I’ve mentioned before that I viewed discovering some old emotional/spiritual wound, feeling its pain as I processed it, and then ultimately letting it go as a sort of spiritual detoxification. Those instances usually occurred rather unplanned: “Oh hey, what’s this? A scar I didn’t know was there! Christmas!!” But today, boys and girls, we’re gonna talk about doing that quite on purpose.
When you detox physically, you usually plan it – sometimes a lot – with special recipes, supplements, baths, juicing, etc. This usually involves a trip to the grocer for ingredients, and perhaps timing it to your days off if you think you might have a bit of a health crisis and don’t want to be miserable at work. So why not plan our spiritual detoxification the same way?
Now obviously, you don’t need to head to the grocer -or your favorite religious/metaphysical shop, as it were – for ingredients (though planning it for your days off might be nice) in order to spiritually detox. But a little intention goes a long way.
I recently made my first foray into the Akashic Records, and despite warnings from others to just “get a feel for the lay of the land” the first trip in, I felt driven to ask my guides to “bring it on.” My guides get a kick out of that. I heard them chuckling.
Bring it on they did. And ever since then, I feel like I have been doing The Master (Spiritual) Cleanse. Old, dusty, forgotten relics are getting expunged from my mental attic at such a rate that I very quickly stopped wondering why I was reliving this old feeling again and found myself just hanging on for the ride, like an old rickety roller coaster that bumps you around and gives you a minor case of whiplash. It became evident that this was a detox. A bring-a-good-book-to-the-emotional-toilet detox. Don’t fight it; that will only make things worse.
After several days of just hanging on for dear life and squeezing my eyes shut on that roller coaster, I began to peek out of one eye. I began to work on the physical purging project on overdrive, but was under no illusions that this was the purpose of my purge: this was merely a reflection of my inner workings. Some people turn their outside lives inward; I tend to turn my inner life outward. My cycles of messy chaos, focused organization, and pure creation have always reflected what was going on in my mind. My packrat habits developed during the years that I was stashing away those emotional injuries so they wouldn’t hurt me in the present, only to be dealt with later; my purging project began when I started to unearth those old storage units and let them see the light of day.

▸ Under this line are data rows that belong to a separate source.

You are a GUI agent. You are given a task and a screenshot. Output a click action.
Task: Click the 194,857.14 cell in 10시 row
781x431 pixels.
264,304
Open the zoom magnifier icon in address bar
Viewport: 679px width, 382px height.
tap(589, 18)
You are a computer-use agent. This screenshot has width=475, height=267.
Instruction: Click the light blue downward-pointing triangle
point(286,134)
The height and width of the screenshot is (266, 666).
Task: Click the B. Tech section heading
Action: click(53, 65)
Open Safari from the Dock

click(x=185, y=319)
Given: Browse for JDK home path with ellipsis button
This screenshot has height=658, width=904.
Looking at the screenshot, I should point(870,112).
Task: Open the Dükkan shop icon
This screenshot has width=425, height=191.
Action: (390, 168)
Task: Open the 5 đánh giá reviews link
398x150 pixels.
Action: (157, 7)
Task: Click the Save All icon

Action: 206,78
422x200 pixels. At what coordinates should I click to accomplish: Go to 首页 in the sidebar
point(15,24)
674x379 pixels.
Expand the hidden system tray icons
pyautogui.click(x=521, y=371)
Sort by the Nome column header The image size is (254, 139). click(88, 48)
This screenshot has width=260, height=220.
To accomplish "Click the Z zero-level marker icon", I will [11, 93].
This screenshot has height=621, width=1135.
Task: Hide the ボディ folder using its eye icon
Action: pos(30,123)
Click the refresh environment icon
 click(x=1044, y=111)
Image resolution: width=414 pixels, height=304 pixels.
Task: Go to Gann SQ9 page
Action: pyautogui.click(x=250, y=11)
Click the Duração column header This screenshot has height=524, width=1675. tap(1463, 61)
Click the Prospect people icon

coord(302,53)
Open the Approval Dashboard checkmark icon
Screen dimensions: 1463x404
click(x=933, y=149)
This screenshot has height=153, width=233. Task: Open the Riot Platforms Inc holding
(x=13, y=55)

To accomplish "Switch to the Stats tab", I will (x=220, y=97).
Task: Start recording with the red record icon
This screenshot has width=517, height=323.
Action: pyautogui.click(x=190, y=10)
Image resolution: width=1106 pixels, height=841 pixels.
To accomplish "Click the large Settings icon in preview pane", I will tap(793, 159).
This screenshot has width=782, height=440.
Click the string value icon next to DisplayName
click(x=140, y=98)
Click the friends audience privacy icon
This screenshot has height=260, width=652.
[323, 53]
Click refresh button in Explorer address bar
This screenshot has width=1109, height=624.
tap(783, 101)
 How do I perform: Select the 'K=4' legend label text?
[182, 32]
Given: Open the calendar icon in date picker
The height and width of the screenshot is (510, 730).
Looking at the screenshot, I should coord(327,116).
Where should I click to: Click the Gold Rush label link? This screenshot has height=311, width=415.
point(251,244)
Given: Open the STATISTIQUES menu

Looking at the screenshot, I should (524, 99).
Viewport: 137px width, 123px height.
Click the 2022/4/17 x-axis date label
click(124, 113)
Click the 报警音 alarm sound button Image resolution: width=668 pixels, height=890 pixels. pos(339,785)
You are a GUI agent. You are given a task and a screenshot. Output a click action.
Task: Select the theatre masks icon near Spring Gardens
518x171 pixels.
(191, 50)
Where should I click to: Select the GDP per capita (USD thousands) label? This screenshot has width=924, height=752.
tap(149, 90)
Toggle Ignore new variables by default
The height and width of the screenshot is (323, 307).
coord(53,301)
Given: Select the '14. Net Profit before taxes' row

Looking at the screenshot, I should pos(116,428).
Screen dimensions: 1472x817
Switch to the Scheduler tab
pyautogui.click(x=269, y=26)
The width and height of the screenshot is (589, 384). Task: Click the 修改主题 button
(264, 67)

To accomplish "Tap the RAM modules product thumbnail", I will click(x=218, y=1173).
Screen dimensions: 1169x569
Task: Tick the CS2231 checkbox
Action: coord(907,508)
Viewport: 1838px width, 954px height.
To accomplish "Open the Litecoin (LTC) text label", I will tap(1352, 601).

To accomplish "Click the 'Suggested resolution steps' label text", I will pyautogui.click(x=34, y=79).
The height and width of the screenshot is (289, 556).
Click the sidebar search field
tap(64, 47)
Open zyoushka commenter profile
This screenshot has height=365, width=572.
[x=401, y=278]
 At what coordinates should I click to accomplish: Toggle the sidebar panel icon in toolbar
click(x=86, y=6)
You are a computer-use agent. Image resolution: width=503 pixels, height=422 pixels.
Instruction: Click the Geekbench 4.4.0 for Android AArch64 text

Though I am still in the middle of this ride (I think presently my coaster is on the upside-down section of track), I can say this for sure: God, do I feel better. And then worse, and then better, and then worse, and then better. It’s kind of like when you have the stomach flu, and eventually you get to the point where you are just willing yourself to toss your cookies, just so you can get it over with and feel better. And you really do feel better once it’s out.
…Doesn’t that simile just make you want to spiritually detox right now? Eh heh. I promise, it’s worth it.
So, put it out there. Even if going to the Records is a little “out there” for you, or you just don’t feel ready for that yet, talk to your guides. They’re listening. Let them know you’re ready to start dealing with things that you previously couldn’t. That you want to get rid of negative toxins in your thought process. If we’re going to improve the world, we first have to improve ourselves.
But maybe do that meditation on your day off.